EXCERPTED PASSAGE:

------------------------------------------------------------

July, 23 2019   |   Clare FitzGerald & Franziska Rosenbach

Findings from Are We Rallying Together?, a report from the University of Oxford


As concern over Brexit fomented in Whitehall throughout 2018/19, politicians seemed to focus on everything but the challenges local governments face. After a decade of austerity, local councils are scrabbling for money to help the most vulnerable, often turning to their communities for help. As a research team we wondered: is this a brave new era in public service delivery, characterized by collaboration and power-sharing within communities, or does it represent the end of universal, state-funded public services?


From autumn 2018 to early 2019, we—the Government Outcomes Lab (GO Lab) at the Blavatnik School of Government, University of Oxford—attempted to address this question. As part of our ongoing research into improving policies for complex social problems, we were increasingly hearing talk of the approach. Buzzwords like ‘collaboration’, ‘place-based working’ and ‘community participation’ were used to represent substantive changes in practice across the UK. We wanted to know more. We familiarized ourselves with 10 locally based collaborations in an effort to begin to describe the landscape of collaborative practice in the UK. Here is what we found.[1]


If privatization got us in here, collaboration will get us out


Collaboration has broad appeal as a solution to complex social problems. This is not a new approach: the UK public sector has a long history of cooperation with the voluntary and private sectors. Still, there are several trends that have shaped contemporary forms of collaboration: the persistence of ‘wicked problems’, the ‘move to privatize’, and the ‘move to partner’.[2]


‘Wicked problems’ are those social, public and economic problems for which there are no clear answers, definitions, or links between cause and effect.[3] Examples include homelessness, chronic unemployment or educational underachievement. Causes and solutions to ‘wicked problems’ are often intensely debated in Parliament (and around the dinner table), but progress has been slow. These kinds of problems are not likely to just go away. If anything, they are likely to become more complicated, perhaps because of the ‘move to privatize’.

------------------------------------------------------------

SUPPLIED DATA:
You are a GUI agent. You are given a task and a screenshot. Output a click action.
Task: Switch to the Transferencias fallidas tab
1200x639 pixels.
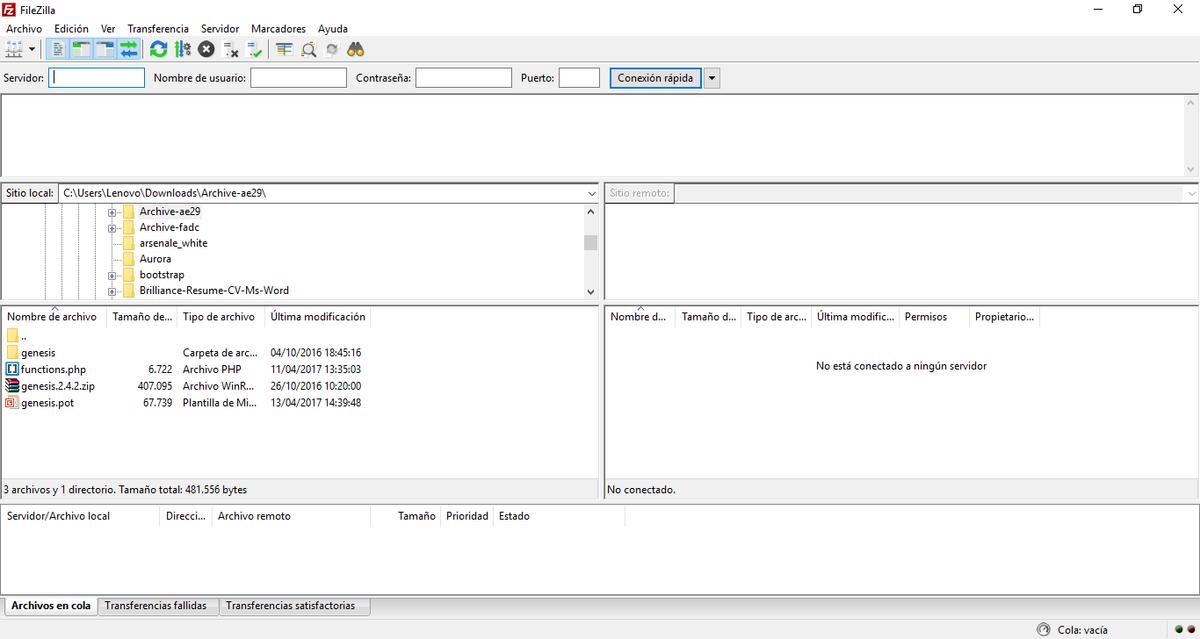coord(156,606)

------------------------------------------------------------

JOBS:
A: Using the post on collaboration in UK local public services, decide whether each statement agrees with the text: (i) the research team looked at 10 locally based collaborations; (ii) the post presents collaboration as a new approach for the UK public sector; (iii) homelessness is named as an example of a 'wicked problem'. Give yes or no for each, quoting the deciding words.
B: Carry on the post on collaboration in UK local public services, starting right after its last sentence.

RESPONSES IN ORDER:
A:
(i) Yes: "We familiarized ourselves with 10 locally based collaborations"
(ii) No: "This is not a new approach: the UK public sector has a long history of cooperation with the voluntary and private sectors."
(iii) Yes: "Examples include homelessness, chronic unemployment or educational underachievement."

B:
In addition to actual privatization, the ‘move to privatize’ relates to a set of public service reforms beginning in the 1980s that centered around applying private sector logics to government operations. A central belief was that market forces could increase efficiency and quality in the delivery of public services. There were many indirect policy tools used to embed these market forces, including selling state-owned assets and enterprises; contracting out public services to reduce state-monopoly delivery; and encouraging private sector delivery of government services.[4] Given these ideals, governments increasingly turned to third parties to provide core public goods and services. As the number of provider organizations grew, so too did fragmentation in local systems as well as competition between members of those systems.[5]


Perhaps as a response to such complexity, we have seen a ‘move to partner’, with growing recognition from “professionals, foundations, researchers, government agencies, and groups of organizations and volunteers” of a “clear need for greater communication, collaboration, and coordination of organizational efforts to achieve desired outcomes in local communities.”[6] As some issues cannot be addressed in isolation, partnering allows stakeholders to “jointly address seemingly borderless problems”[7] towards achieving outcomes for communities. The 10 projects we spoke to gave four broad justifications for collaborating:


  • To share financial and service delivery responsibility across organizations and sectors.
  • To give members of communities a more significant role in shaping and delivering services which affect them.
  • To deliver better overall impact and value.
  • To make the public sector a better place to work.


Collaboration can mean very different things


Collaboration happens when individuals in multiple organizations coordinate and share resources in order to support one or more policies.[8] There are fairly well-established models for groups to collaborate which are characterized by different levels of decision-making power and administrative responsibilities across member organizations: collaborations can self-organize, appoint one of their members to take charge of organizing things, or create a new body to do the organizing. We observed a variety of models in the places we went. We termed them as follows: 


  • Collaborative councils are broad programs of change where entire councils are attempting to change the way they work. Examples are Oldham, Wigan, and Wirral.
  • Collaborative markets aim to change relationships between local voluntary sector delivery organizations from competitive to collaborative. Examples are the Plymouth Alliance Contract, and Young People’s Foundations.
  • Agents of change sit outside the public sector, and seek to change the system from the outside. Examples are Ignite, and Golden Key.
  • System connectors aim to better integrate the public and voluntary sectors by leveraging existing resources, without fundamentally uprooting existing relationships and structures. Examples include West London Zone, and Doing the Right Thing.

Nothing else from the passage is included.